Data for this task:
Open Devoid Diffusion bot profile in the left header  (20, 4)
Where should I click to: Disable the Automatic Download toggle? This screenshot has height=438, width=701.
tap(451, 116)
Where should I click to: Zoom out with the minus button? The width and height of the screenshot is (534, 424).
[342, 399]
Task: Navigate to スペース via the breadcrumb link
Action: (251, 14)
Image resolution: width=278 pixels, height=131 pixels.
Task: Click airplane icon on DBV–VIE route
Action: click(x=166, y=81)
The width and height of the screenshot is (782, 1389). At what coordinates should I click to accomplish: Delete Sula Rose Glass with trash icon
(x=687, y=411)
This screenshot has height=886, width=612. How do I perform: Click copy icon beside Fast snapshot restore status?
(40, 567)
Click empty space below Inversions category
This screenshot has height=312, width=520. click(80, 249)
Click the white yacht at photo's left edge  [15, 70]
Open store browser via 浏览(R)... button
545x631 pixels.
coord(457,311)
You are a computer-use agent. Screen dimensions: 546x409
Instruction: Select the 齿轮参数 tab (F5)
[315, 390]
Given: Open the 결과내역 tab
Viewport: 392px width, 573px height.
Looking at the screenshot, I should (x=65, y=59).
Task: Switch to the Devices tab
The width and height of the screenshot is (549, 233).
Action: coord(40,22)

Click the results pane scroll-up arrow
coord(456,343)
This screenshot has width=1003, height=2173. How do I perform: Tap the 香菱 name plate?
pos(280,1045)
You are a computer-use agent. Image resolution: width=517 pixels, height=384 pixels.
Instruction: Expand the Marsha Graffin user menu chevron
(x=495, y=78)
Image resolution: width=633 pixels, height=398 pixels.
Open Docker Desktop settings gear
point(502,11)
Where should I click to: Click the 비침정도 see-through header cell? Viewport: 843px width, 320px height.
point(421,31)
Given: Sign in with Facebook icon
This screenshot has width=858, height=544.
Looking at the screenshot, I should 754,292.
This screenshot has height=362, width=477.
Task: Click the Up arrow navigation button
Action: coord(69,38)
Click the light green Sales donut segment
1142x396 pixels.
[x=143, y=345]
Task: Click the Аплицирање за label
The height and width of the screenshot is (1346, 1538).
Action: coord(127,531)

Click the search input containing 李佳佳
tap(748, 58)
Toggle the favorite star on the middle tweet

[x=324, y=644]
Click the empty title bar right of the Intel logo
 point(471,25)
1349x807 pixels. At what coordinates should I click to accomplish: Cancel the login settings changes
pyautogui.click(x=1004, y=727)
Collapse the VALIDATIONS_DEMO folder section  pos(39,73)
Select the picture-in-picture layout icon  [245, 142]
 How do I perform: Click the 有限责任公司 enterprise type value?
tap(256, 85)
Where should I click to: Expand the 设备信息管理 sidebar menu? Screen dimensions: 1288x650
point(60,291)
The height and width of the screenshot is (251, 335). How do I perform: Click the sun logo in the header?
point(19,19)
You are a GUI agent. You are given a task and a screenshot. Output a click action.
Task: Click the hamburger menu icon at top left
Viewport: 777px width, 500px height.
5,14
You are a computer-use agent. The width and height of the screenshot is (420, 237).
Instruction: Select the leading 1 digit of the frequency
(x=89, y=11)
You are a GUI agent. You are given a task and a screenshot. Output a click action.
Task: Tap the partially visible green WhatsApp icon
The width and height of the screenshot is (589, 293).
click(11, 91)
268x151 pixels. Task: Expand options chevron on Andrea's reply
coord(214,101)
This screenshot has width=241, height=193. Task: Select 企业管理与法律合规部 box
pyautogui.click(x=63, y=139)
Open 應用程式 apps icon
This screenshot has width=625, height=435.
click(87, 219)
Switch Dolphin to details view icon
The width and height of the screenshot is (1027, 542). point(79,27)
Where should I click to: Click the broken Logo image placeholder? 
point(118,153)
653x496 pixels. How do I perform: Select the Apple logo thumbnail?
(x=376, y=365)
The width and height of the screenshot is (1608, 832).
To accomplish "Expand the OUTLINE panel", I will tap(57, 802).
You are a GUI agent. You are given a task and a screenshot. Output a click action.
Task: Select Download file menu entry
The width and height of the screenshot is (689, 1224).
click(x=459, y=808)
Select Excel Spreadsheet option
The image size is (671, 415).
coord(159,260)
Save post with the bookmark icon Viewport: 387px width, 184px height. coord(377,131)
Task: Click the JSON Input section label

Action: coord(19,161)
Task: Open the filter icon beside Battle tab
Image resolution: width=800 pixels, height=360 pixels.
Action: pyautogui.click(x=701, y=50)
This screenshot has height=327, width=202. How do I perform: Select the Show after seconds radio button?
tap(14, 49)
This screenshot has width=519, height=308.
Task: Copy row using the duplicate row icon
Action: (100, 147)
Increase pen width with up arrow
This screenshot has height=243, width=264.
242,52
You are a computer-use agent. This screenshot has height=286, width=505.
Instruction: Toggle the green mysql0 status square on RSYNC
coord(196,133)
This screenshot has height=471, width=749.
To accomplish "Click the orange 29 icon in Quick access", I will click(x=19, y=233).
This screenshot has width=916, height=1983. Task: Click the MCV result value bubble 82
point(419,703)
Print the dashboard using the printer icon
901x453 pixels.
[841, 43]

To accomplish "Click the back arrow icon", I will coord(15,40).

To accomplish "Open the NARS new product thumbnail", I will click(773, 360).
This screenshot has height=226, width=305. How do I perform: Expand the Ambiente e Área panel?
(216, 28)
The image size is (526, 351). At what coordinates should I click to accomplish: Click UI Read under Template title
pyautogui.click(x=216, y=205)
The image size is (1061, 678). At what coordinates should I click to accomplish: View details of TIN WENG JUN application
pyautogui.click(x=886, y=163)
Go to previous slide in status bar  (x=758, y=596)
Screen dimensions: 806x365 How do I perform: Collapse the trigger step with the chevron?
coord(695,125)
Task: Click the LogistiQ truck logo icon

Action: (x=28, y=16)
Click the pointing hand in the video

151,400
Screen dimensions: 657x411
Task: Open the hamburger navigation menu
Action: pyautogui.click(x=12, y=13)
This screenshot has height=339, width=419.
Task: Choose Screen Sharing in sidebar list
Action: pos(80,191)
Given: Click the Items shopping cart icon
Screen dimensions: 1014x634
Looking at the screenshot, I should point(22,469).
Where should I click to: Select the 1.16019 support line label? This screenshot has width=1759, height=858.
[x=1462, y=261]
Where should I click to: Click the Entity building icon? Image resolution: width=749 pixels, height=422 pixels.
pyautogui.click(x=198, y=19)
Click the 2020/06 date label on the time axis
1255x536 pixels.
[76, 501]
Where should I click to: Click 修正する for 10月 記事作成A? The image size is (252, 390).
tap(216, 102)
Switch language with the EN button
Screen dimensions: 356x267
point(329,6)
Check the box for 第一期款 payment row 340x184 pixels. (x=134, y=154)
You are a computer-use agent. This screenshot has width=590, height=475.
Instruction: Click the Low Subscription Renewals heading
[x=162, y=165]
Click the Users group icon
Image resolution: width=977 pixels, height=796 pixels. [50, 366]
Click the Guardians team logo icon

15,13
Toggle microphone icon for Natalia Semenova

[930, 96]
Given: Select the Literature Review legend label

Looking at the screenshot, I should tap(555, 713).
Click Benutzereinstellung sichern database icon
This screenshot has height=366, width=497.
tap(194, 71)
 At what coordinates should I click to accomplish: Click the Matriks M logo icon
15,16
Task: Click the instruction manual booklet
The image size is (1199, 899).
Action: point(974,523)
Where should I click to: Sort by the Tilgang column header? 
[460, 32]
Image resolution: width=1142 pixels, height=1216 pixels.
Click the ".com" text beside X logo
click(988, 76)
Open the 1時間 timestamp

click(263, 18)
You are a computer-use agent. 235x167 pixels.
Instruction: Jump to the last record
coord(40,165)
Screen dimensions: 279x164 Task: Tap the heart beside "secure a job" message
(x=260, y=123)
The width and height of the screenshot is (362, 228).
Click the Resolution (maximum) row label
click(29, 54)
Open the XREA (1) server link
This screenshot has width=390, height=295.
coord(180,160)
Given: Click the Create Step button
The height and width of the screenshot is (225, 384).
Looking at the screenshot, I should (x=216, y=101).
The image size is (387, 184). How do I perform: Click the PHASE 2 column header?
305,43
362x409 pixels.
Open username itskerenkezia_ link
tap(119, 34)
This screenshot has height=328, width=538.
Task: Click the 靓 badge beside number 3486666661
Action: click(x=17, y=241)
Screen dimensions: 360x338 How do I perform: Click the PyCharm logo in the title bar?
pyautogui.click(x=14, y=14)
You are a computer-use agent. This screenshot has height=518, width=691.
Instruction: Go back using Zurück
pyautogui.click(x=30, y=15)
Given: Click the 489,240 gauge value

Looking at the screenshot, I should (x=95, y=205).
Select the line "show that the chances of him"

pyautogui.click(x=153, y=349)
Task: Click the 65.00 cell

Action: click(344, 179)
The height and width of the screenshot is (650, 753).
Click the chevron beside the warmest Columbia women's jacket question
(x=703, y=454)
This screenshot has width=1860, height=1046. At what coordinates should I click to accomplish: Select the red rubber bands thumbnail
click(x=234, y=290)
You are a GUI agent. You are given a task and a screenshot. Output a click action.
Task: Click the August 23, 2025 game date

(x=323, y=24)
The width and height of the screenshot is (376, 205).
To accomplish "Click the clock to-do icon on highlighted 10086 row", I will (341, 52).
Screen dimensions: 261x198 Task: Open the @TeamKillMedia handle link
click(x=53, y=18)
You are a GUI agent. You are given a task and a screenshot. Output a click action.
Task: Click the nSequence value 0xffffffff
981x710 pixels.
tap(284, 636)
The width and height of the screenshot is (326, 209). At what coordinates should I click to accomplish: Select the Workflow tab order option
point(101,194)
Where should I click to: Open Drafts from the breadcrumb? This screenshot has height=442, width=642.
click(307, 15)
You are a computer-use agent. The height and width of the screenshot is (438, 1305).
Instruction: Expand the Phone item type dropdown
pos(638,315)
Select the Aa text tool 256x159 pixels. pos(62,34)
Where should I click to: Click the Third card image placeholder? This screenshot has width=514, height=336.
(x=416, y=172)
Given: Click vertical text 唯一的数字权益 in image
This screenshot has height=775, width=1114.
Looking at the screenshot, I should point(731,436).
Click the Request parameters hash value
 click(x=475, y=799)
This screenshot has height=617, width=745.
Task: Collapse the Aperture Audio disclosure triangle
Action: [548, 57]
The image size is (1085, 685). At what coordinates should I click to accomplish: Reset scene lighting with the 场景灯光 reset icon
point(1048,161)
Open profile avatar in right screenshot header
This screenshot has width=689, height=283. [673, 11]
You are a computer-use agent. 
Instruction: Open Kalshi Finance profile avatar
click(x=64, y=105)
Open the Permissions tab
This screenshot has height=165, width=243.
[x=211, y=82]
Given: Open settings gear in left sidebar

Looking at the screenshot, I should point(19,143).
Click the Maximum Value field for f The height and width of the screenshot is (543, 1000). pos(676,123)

Task directions: Please reproduce exactly the lines above, beginning with the first and ending with the line that contains "Task: Switch to the Devices tab", and include nothing outside that range.

The completed task:
Open Devoid Diffusion bot profile in the left header  (20, 4)
Where should I click to: Disable the Automatic Download toggle? This screenshot has height=438, width=701.
tap(451, 116)
Where should I click to: Zoom out with the minus button? The width and height of the screenshot is (534, 424).
[342, 399]
Task: Navigate to スペース via the breadcrumb link
Action: (251, 14)
Image resolution: width=278 pixels, height=131 pixels.
Task: Click airplane icon on DBV–VIE route
Action: click(x=166, y=81)
The width and height of the screenshot is (782, 1389). At what coordinates should I click to accomplish: Delete Sula Rose Glass with trash icon
(x=687, y=411)
This screenshot has height=886, width=612. How do I perform: Click copy icon beside Fast snapshot restore status?
(40, 567)
Click empty space below Inversions category
This screenshot has height=312, width=520. click(80, 249)
Click the white yacht at photo's left edge  [15, 70]
Open store browser via 浏览(R)... button
545x631 pixels.
coord(457,311)
You are a computer-use agent. Screen dimensions: 546x409
Instruction: Select the 齿轮参数 tab (F5)
[315, 390]
Given: Open the 결과내역 tab
Viewport: 392px width, 573px height.
Looking at the screenshot, I should (x=65, y=59).
Task: Switch to the Devices tab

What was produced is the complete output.